Car auctions in Japan are famous for offering great value on the vehicles available. People in other countries save a great deal by importing from Japan if the car is for their personal use, even after considering the shipping cost.
Some people even make extra money by importing and reselling popular models like Nissan Skylines and Mazda RX8. These savvy buyers know the inside tricks of buying at a Japanese car auction, giving them an edge in getting the best possible value in their picks. While there are many points to consider, the following are the most significant in determining price.
Volume. If you bid on a car that is popular, it’s likely that there are many listings for the same model on the same day, giving you a better chance at getting the one you want. If you pick a car that is up for sale hundreds of times per week, you have a good chance of being the only buyer in any given bid. This saves you from entering a bidding war with someone else that will drive up the price unreasonably.
Year. Buying a brand new car directly from Japan is generally a bad idea. They are going to be just as expensive, especially after you consider shipping. Buying an old car is also going to hurt your chances at profit; the only exception being classic cars. Cars newer than 10 years old and older than 5 years old are the best. This is the point where the value inside Japan has dropped much lower than the same model in other countries.
Mileage. Naturally, the higher prices are going to be on cars with a lower mileage. If you bid on a car that has slightly above average mileage, you are going to get a better price at auciton and still be able to resell the car for profit. If the car is over one hundred thousand kilometers, the value drops quickly. Their price will be low but their resale value will be as well.

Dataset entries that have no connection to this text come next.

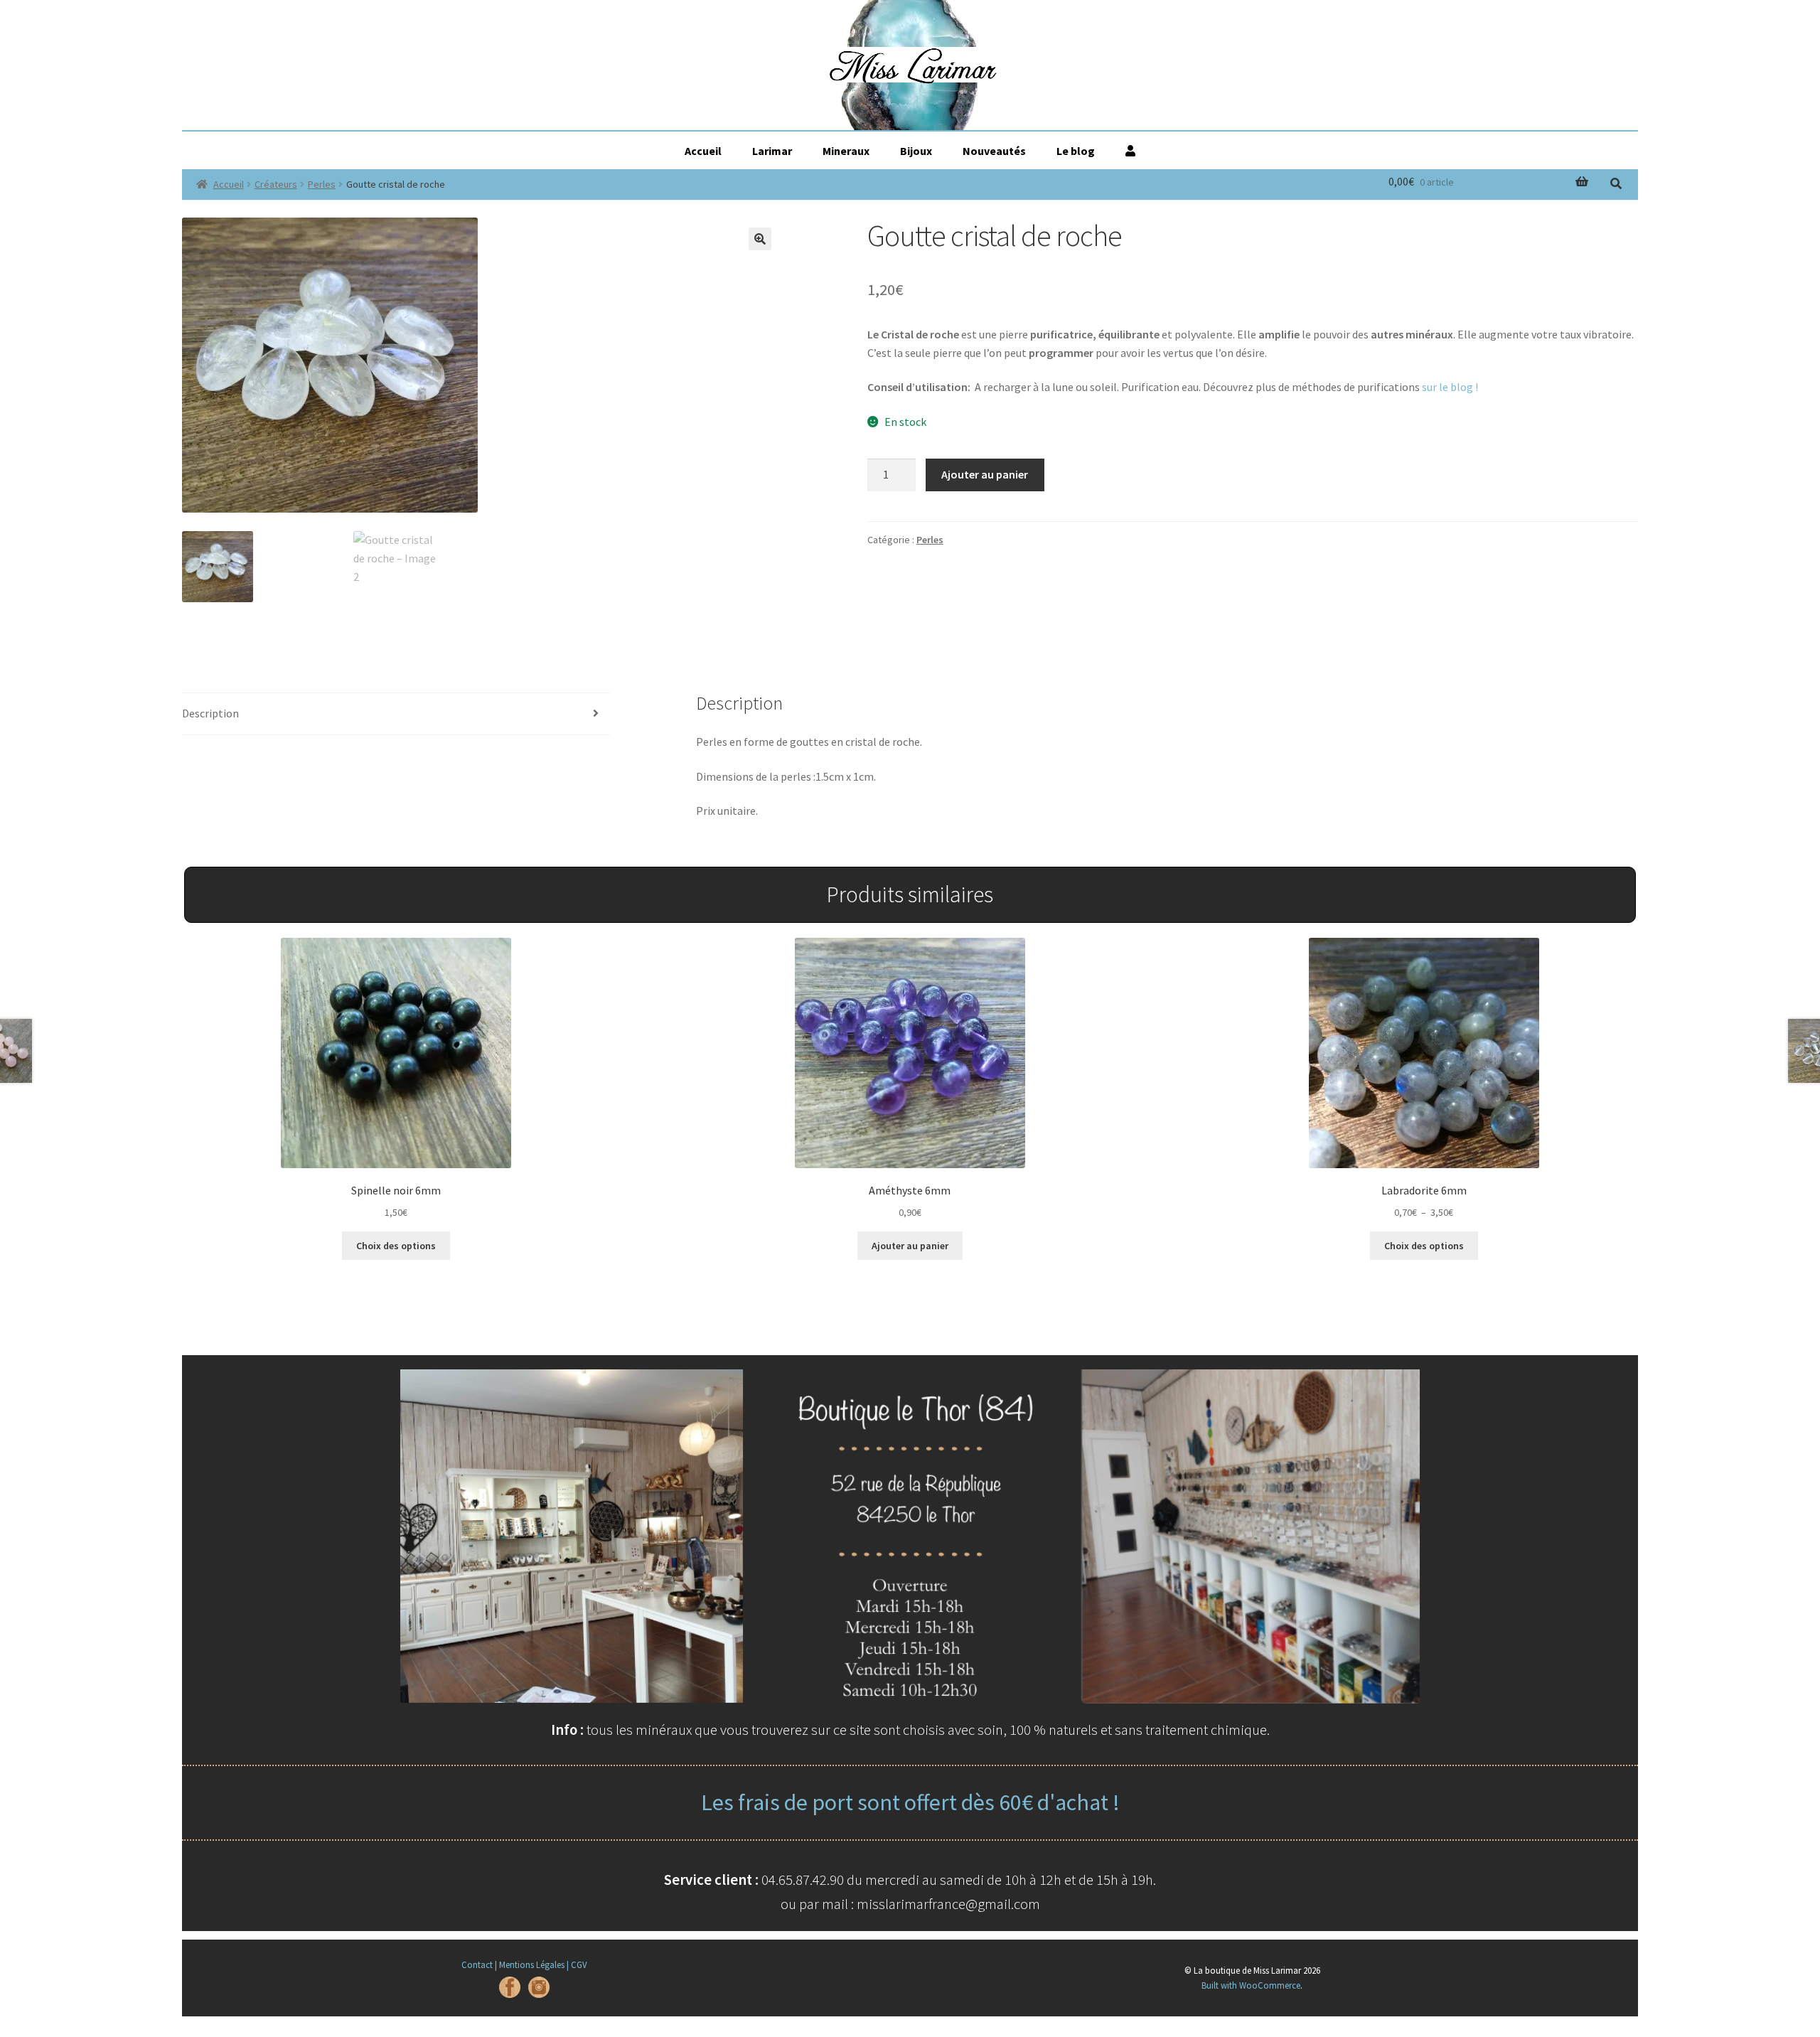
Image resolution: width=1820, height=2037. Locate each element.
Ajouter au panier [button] (910, 1245)
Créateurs (276, 184)
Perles (322, 184)
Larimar (772, 151)
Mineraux (846, 151)
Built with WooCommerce (1250, 1985)
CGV (579, 1964)
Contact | (479, 1964)
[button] (760, 239)
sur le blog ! (1450, 387)
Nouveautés (994, 151)
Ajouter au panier (984, 474)
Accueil (703, 151)
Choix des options (396, 1245)
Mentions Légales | (534, 1964)
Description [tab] (210, 713)
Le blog (1075, 151)
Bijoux (916, 151)
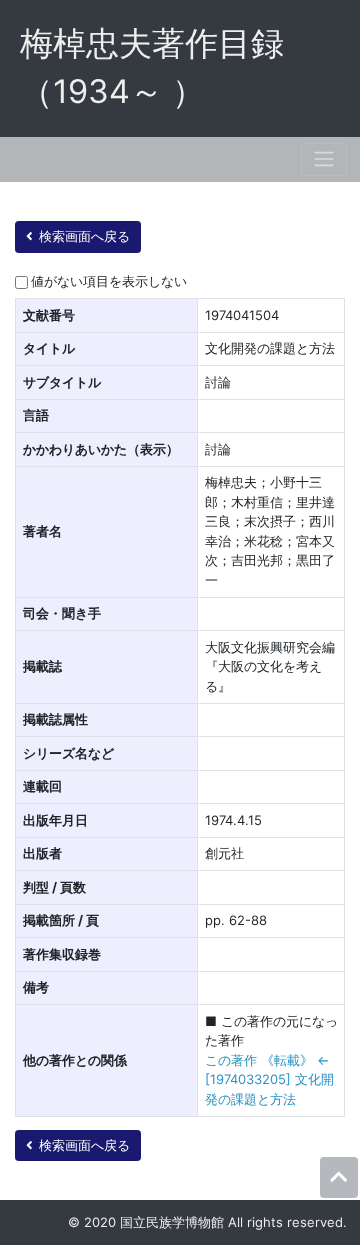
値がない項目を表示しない (109, 281)
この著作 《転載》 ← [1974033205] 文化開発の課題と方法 (269, 1079)
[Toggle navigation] (324, 159)
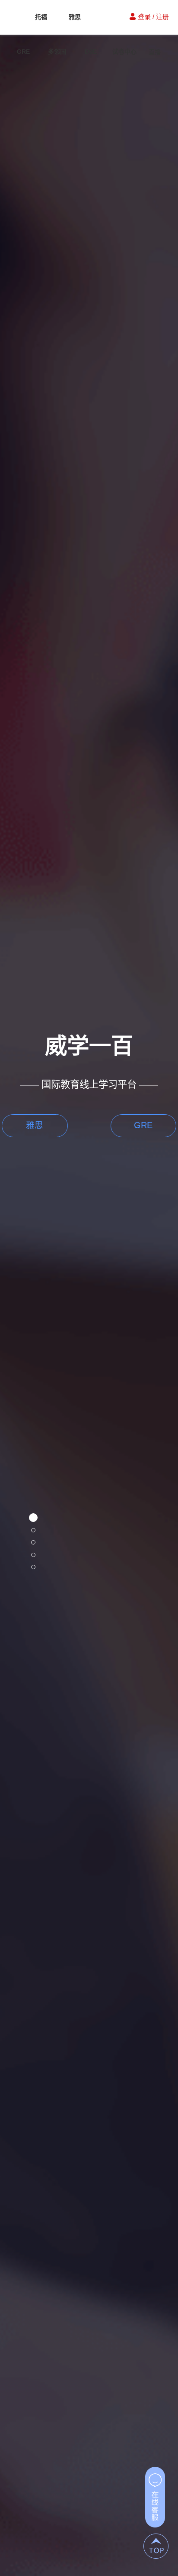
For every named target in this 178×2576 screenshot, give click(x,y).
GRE (23, 51)
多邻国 (57, 51)
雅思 (75, 16)
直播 (155, 52)
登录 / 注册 (152, 16)
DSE (91, 51)
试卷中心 (124, 51)
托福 (41, 16)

Condition. The score given by the inspector is the single most significant factor in affecting price. The overall score on a car in most auction houses run from 1 to 5, five being the best and usually indicating brand new. Most buyers always aim for a car with a rating of four. However, the difference between a 3.5 and four is really very minor, yet buyers will always bid higher on a 4.
Color. Believe it or not, color is a significant factor in the auction price of a car. Some colors are simply more popular than others. For example, a black 2005 Mazda Atenza will sell for 100,000 Yen higher on average than a white version of exactly the same model.
Keeping in mind all of these factors will help you get the best possible deal on a car from an auction in Japan. The other critical piece is to find an auction agent in Japan that you like and trust. A good agent will give you all of this information and also make recommendations of their own to give you the best possible deal.